I've got a little mistakes with that:
$A\subset f^{-1}(f(A))$ with equality if and only $f$ is injective.
For example, if we take $f(x)=x^2$ and $A=[-1,1]$, we have $$f(A)=f([-1,1])=\{f(x)\mid x\in[-1,1]\}=[0,1]$$ and $$f^{-1}(f(A))=f^{-1}([0,1])=\{x\mid f(x)\in[0,1]\}=[-1,1].$$
What's wrong here ?
I think you got mixed up. The statement is
$f\colon X → Y$ is injective if and only if for every subset $A ⊂ X$, $A = f^{-1}(f(A))$.
Not “for some subset”. The condition is, of course, always true for $A = X$.
The correct statement is with equality for all $A$ if and only $f$ is injective.
In your example if you pick $A=[0,1]$ then $f^{-1} (f(A)) \neq A$.

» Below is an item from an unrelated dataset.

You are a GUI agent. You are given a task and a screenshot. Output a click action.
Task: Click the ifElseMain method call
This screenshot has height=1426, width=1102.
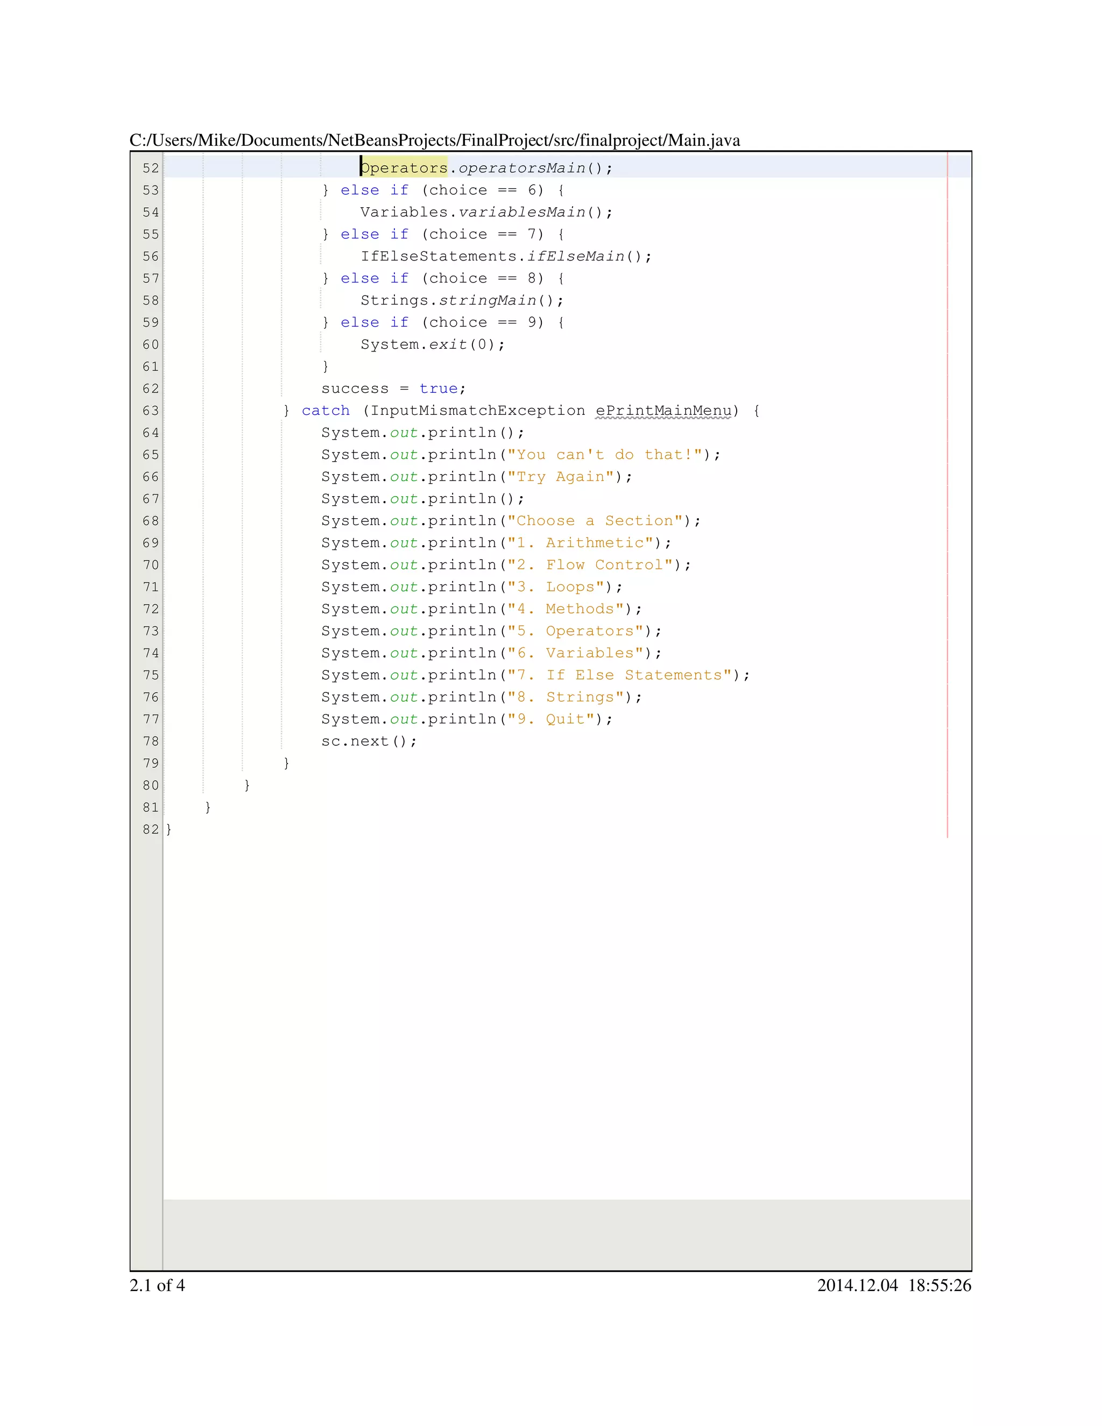(576, 257)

If $f$ is not injective, equality still holds for some $A$'s, but not for all.
Added If you actually mean that your proof is a proof of the statement, then here is what it is wrong with it.
You proved that this statement is true for the one function you chose and the one set you chose. But this doesn't prove that the statement is true for another function and another set. You need to prove it for ALL functions, not just one you chose.